--- start of Extract provided ---

100 years: Verna Dozier Centenary Celebration
The 1950’s were a time in our nation’s history – and the Washington, DC region in particular – when race differences sharply defined Other. St. Mark’s was a “white” church at that time; a white church that called a bold and visionary rector to lead. The Rev. Bill Baxter longed for change and wasn’t afraid to create the conditions for it.
Verna Dozier became the first African-American member of St. Mark’s parish after she was asked to join us in 1958 by Rev. Baxter. We can’t be proud of the fact that she was still required to appear before the Vestry to get permission to join, nor that her friend and our parishioner Jan Hoffman was evicted from her apartment in Virginia because Verna was a guest there.

--- end of Extract provided ---
--- start of Task data ---

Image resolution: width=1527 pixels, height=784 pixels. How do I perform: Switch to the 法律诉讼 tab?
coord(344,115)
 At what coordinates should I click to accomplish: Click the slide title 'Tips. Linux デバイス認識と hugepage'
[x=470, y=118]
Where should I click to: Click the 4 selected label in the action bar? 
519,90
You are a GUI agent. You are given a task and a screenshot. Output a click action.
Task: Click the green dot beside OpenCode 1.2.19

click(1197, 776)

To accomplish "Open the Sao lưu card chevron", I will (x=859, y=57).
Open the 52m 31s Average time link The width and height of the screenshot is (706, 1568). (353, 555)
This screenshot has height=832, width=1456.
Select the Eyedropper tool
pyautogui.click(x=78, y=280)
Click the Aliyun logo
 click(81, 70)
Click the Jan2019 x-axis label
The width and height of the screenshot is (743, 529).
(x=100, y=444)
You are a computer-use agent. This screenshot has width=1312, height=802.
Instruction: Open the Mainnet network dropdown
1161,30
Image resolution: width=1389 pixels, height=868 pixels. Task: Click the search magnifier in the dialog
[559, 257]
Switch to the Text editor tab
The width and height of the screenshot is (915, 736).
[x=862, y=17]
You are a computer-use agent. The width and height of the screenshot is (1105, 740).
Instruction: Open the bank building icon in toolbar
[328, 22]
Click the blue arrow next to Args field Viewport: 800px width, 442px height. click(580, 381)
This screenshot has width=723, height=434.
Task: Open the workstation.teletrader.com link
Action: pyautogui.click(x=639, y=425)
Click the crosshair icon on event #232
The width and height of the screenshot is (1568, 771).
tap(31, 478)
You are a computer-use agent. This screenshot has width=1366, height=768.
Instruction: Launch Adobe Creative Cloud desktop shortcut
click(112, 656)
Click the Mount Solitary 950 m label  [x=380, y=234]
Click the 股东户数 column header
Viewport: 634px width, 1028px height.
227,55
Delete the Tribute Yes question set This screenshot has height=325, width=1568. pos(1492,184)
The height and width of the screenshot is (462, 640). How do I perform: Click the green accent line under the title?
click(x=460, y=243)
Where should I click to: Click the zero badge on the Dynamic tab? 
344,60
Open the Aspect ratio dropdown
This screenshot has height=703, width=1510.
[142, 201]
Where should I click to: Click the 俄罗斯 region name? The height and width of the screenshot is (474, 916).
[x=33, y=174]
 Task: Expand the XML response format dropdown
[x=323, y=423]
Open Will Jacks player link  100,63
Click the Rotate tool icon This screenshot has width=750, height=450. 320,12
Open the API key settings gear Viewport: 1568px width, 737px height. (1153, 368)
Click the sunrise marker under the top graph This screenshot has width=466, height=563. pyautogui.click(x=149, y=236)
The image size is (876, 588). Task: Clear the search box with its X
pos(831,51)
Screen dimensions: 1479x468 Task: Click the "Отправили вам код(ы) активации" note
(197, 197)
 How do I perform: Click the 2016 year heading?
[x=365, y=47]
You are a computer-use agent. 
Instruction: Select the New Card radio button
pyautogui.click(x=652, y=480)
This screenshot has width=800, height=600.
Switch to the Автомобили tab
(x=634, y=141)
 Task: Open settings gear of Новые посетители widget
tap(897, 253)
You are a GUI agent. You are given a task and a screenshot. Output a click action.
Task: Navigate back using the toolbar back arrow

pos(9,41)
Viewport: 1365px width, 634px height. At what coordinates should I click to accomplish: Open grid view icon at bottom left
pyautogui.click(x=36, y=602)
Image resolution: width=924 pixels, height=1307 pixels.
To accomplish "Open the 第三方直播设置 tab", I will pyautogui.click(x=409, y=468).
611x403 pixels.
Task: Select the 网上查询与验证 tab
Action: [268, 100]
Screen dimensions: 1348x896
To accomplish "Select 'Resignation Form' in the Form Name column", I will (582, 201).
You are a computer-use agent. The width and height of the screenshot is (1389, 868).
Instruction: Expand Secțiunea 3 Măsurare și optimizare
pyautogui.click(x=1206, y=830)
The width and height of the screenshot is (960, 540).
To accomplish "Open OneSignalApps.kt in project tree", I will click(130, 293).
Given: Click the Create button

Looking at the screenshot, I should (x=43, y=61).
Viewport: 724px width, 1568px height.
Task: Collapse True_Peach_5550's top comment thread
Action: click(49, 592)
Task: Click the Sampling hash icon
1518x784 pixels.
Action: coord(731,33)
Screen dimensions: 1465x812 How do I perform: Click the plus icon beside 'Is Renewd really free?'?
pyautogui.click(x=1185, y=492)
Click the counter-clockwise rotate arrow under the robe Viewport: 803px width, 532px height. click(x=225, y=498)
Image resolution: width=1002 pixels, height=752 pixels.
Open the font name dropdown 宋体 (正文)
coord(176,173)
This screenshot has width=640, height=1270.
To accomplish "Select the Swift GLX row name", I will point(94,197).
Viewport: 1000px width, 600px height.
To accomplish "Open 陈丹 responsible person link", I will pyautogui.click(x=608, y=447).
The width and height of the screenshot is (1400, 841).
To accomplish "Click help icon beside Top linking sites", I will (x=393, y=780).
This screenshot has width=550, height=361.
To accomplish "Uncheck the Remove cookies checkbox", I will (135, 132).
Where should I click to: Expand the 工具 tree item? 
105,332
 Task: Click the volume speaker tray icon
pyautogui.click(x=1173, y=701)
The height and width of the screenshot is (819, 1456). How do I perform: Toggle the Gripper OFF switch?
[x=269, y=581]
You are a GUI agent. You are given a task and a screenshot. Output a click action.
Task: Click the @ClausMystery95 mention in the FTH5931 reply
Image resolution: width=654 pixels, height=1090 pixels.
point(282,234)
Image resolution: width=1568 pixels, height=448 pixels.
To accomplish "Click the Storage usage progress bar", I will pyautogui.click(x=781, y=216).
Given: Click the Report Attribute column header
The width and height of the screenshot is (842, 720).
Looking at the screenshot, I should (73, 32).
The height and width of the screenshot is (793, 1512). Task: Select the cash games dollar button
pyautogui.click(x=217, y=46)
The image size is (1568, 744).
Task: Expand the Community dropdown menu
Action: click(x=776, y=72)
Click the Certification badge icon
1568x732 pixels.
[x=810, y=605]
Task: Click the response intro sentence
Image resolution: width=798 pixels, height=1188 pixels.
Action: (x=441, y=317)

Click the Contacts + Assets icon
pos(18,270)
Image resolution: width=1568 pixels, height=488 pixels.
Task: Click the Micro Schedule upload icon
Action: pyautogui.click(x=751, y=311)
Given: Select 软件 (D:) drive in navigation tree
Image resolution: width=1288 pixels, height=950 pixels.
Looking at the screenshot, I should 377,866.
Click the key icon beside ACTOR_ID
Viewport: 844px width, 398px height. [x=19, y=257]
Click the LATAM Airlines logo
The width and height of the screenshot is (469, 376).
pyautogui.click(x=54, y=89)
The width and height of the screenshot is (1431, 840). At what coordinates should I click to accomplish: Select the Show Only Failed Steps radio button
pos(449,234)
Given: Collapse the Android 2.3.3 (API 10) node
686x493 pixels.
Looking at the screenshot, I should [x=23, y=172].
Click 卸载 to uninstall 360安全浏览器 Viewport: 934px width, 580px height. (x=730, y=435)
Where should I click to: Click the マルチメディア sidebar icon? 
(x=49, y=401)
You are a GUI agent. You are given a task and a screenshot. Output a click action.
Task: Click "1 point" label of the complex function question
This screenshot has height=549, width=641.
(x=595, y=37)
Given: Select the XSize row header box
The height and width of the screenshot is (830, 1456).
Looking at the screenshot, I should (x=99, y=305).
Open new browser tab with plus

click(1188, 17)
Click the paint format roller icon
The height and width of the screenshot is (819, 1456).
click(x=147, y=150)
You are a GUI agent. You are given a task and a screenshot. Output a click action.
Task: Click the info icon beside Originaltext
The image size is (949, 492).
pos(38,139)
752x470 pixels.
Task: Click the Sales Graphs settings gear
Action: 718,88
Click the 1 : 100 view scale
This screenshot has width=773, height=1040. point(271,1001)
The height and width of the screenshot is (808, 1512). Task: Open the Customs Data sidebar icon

--- end of Task data ---

▶ _Problem set_
A: From the Verna Dozier centenary page, translate this sentence into Spanish: "Verna Dozier became the first African-American member of St. Mark's parish after she was asked to join us in 1958 by Rev. Baxter."
B: Copy out, unchanged, the part of the records that opens with their first line and closes with the line containing "[x=470, y=118]", keeping both ends.

▶ _Written answers_
A: Verna Dozier se convirtió en la primera miembro afroamericana de la parroquia de St. Mark's después de que el Rev. Baxter le pidiera unirse a nosotros en 1958.

B:
Image resolution: width=1527 pixels, height=784 pixels. How do I perform: Switch to the 法律诉讼 tab?
coord(344,115)
 At what coordinates should I click to accomplish: Click the slide title 'Tips. Linux デバイス認識と hugepage'
[x=470, y=118]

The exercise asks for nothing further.